## Your assignment:
Leave the images out and repeat the data exactly as given.

━━━ Stored data ━━━

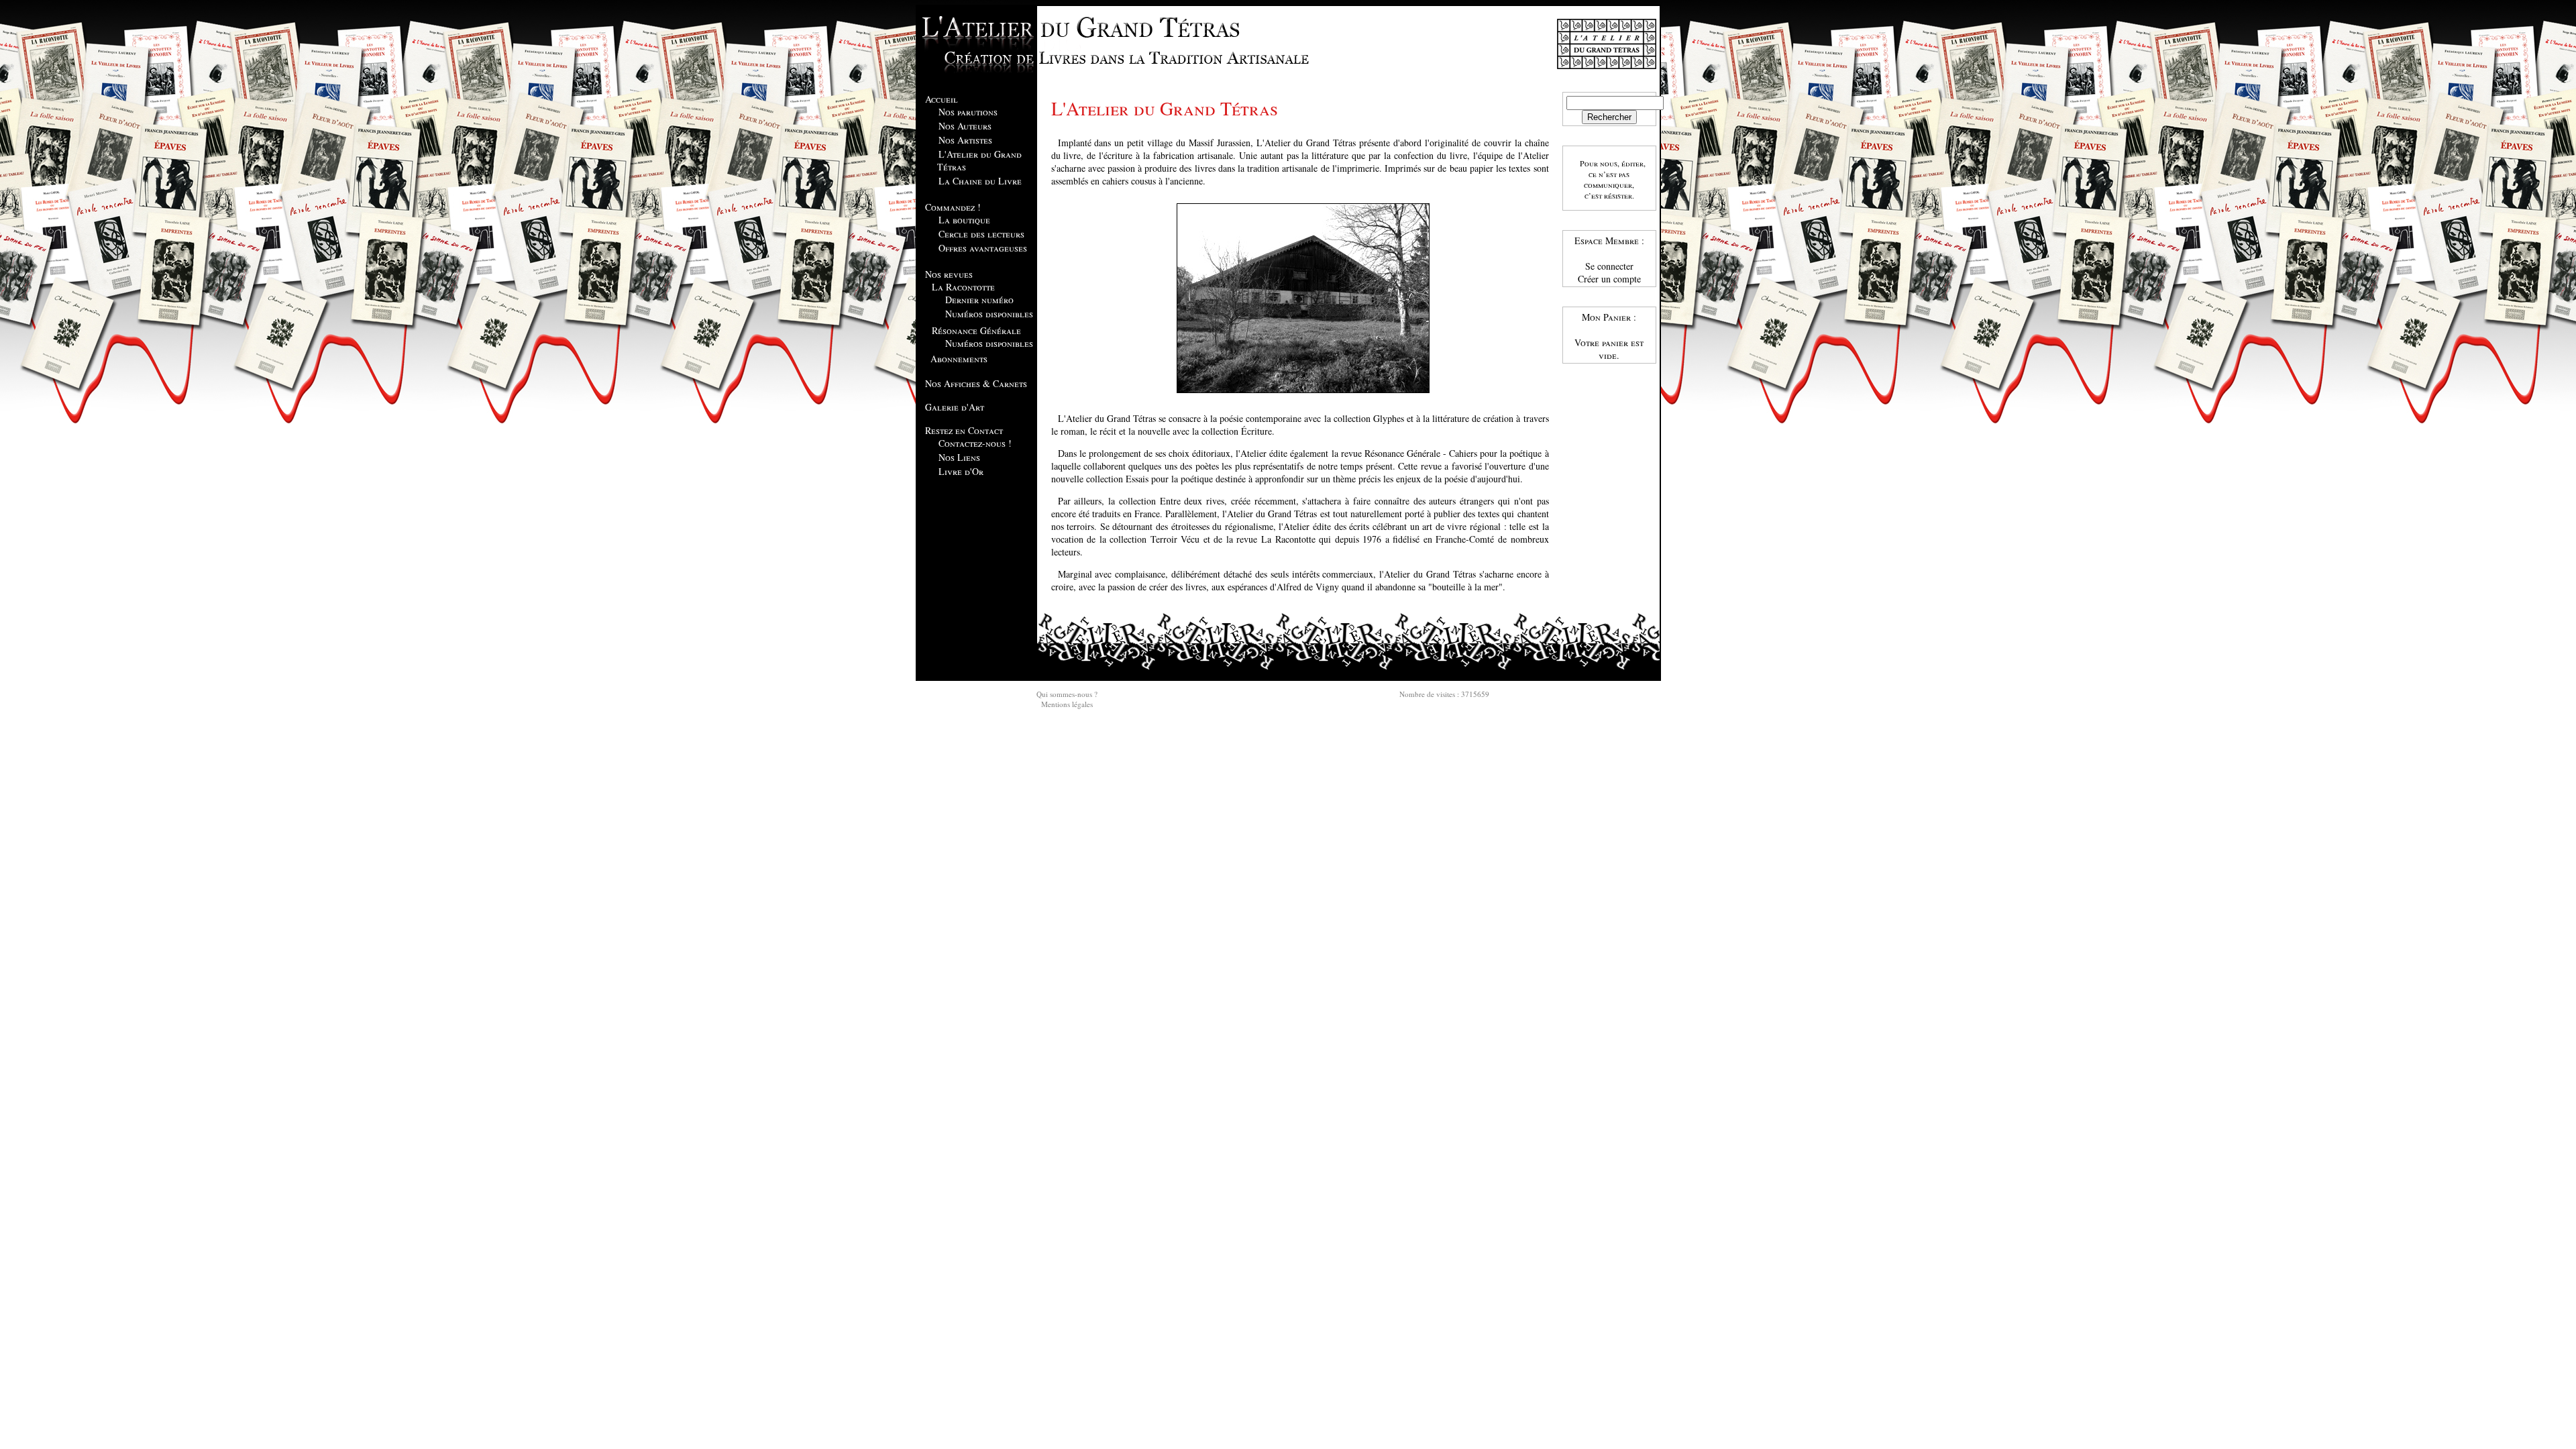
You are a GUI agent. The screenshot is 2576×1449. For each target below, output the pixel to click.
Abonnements (958, 358)
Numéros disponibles (989, 313)
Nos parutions (968, 111)
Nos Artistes (965, 139)
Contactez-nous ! (975, 443)
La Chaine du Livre (980, 180)
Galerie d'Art (954, 406)
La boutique (964, 219)
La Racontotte (963, 286)
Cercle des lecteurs (981, 233)
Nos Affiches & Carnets (976, 383)
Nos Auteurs (964, 125)
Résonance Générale (976, 330)
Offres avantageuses (982, 247)
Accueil (941, 99)
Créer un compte (1609, 278)
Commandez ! (953, 207)
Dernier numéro (979, 299)
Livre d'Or (960, 471)
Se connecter (1609, 266)
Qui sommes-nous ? (1066, 694)
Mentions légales (1067, 704)
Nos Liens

━━━

## Solved exercise:
You are a GUI agent. The screenshot is 2576×1449. For each target below, output the pixel to click.
Abonnements (958, 358)
Numéros disponibles (989, 313)
Nos parutions (968, 111)
Nos Artistes (965, 139)
Contactez-nous ! (975, 443)
La Chaine du Livre (980, 180)
Galerie d'Art (954, 406)
La boutique (964, 219)
La Racontotte (963, 286)
Cercle des lecteurs (981, 233)
Nos Affiches & Carnets (976, 383)
Nos Auteurs (964, 125)
Résonance Générale (976, 330)
Offres avantageuses (982, 247)
Accueil (941, 99)
Créer un compte (1609, 278)
Commandez ! (953, 207)
Dernier numéro (979, 299)
Livre d'Or (960, 471)
Se connecter (1609, 266)
Qui sommes-nous ? (1066, 694)
Mentions légales (1067, 704)
Nos Liens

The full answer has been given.